Мы находились в гостиной. Хэтэуэй никогда еще не слушал меня так долго, ни разу не прервав одним из своих сарказмов. Я пересказал ему разговор с Лорой и свой визит к Лидекеру. По-видимому, он не сердился, что я продолжил свои расследования в одиночку.
– Не передадите мне сигарету?
Он раздавил окурок своей сигареты в пепельнице на низком столике и усмехнулся:
– Ну что, погрузились с руками и ногами? Вы растете в моих глазах.
– Можете, конечно, смеяться… Это все из-за вас: я опустошил пачку, которую вы у меня тогда оставили.
– Отлично, я буду чувствовать себя не таким одиноким… Есть еще одно, чего я не могу понять: учитывая все, что она знала, как Лора Гамильтон могла так долго хранить молчание?
Я зажег свою сигарету.
– Как раз это просто: она умирала от страха! Вы только представьте себе: один из ваших друзей исчезает и вы знаете, что здесь, возможно, замешано ФБР. И это в обстановке антикоммунистической паранойи. Вы же знаете эту эпоху, Хэтэуэй.
– Конечно, я часто вспоминаю об этой сволочи Маккарти. Я вот ни настолечко не был коммунистом…
– А я-то в этом сомневался.
– …но я считал, что все зашло слишком далеко. Все эти люди, за кем следили и кого арестовывали по одному подозрению, – бред какой-то.
– Думаю, Лора была в невыносимой ситуации: когда начинаешь врать или замалчивать, трудно дать задний ход. Чем больше времени проходит, тем больше вас начинают грызть сожаления.
Хэтэуэй покачал головой.
– Я чувствую, что дошел до предела своих возможностей, Бадина. Мы не переставая открываем новые следы, но так просто не может быть, потому что не может быть никогда! Работа каждого хорошего следователя – по мере возможности устранять неработающие версии… А теперь у нас нет никакой уверенности ни в чем. Любовник вашей матери, которому адресовано это письмо, ваш отец, личность которого, без сомнения, никогда не будет установлена, а теперь еще и этот агент ФБР… Сколько подозреваемых нужно еще добавить в этот список?
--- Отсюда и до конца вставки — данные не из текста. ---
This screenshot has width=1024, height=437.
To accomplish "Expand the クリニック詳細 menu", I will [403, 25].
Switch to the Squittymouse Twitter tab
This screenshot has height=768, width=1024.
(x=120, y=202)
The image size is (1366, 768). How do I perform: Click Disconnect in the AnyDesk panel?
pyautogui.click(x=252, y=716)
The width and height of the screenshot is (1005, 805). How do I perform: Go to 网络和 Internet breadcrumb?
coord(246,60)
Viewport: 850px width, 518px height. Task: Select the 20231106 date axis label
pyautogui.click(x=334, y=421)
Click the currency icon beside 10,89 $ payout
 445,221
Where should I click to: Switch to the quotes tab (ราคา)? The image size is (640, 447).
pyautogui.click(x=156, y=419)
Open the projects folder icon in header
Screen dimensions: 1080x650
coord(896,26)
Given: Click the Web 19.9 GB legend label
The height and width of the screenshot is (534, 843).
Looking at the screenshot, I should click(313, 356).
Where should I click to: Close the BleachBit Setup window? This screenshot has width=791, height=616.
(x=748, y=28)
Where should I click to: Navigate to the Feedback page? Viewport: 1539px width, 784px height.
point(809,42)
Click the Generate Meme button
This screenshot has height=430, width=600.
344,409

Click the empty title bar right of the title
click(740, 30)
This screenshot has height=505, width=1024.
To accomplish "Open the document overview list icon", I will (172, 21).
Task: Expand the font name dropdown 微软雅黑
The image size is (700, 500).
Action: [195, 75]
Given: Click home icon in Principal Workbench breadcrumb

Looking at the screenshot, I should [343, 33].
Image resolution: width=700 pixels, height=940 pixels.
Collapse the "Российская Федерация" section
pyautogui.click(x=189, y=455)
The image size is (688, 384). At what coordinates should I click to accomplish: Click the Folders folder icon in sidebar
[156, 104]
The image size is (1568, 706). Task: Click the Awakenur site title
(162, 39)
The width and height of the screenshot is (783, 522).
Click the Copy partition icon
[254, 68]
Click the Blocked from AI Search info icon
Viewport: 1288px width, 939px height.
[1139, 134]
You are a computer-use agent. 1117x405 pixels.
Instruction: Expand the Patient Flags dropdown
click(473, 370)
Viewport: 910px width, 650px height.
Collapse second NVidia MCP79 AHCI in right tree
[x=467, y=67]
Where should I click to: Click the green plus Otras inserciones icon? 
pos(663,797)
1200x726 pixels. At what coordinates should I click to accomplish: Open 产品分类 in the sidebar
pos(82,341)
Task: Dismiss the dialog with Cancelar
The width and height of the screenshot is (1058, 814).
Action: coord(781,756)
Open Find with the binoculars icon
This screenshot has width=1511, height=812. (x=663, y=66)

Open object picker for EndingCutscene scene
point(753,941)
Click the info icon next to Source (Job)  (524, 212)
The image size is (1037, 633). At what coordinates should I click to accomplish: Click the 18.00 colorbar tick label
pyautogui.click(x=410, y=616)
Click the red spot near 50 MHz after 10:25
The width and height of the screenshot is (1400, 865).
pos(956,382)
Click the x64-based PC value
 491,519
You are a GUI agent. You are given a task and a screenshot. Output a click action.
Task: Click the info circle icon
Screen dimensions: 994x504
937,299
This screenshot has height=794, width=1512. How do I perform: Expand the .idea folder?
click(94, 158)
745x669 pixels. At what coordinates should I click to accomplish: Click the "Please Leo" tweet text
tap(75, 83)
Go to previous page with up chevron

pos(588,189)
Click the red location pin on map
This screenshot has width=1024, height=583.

– Однако Эдди Ковена все же из него вычеркнули!
– И, возможно, совершили ошибку. Кто вам сказал, что он не навешал нам лапши на уши?
– У него не было никакого серьезного мотива убить мою мать, вы это хорошо знаете!
– А разве для того, чтобы совершить убийство, требуется убедительный мотив? Земля полна психов, которые убивают за косой взгляд или чтобы удовлетворить фантазии, которые не укладываются в голове ни у меня, ни у вас. Ложный виновник, который в конце концов оказывается истинным: такой поворот сюжета встречается во многих фильмах и бульварных книжонках, не так ли? Я разочарован. Мы думали, что, установив личность незнакомца из «Голубой звезды», мы сразу же раскроем дело, но это не тот, кого мы надеялись обнаружить.
– Раз уж мы говорим о мотиве… Слушая вчера Лидекера, я выдвинул другую версию.
Хэтэуэй скорчил гримасу.
– Одной больше… Ну, вперед и с песнями!
– Установлено, что моя мать была «завербована» ФБР, чтобы служить доносчиком и выявлять тех, что может дискредитировать американский образ жизни или быть каким-то образом связанным с коммунизмом. Давайте представим себе, что во время съемок она однажды разоблачила кого-то из съемочной группы.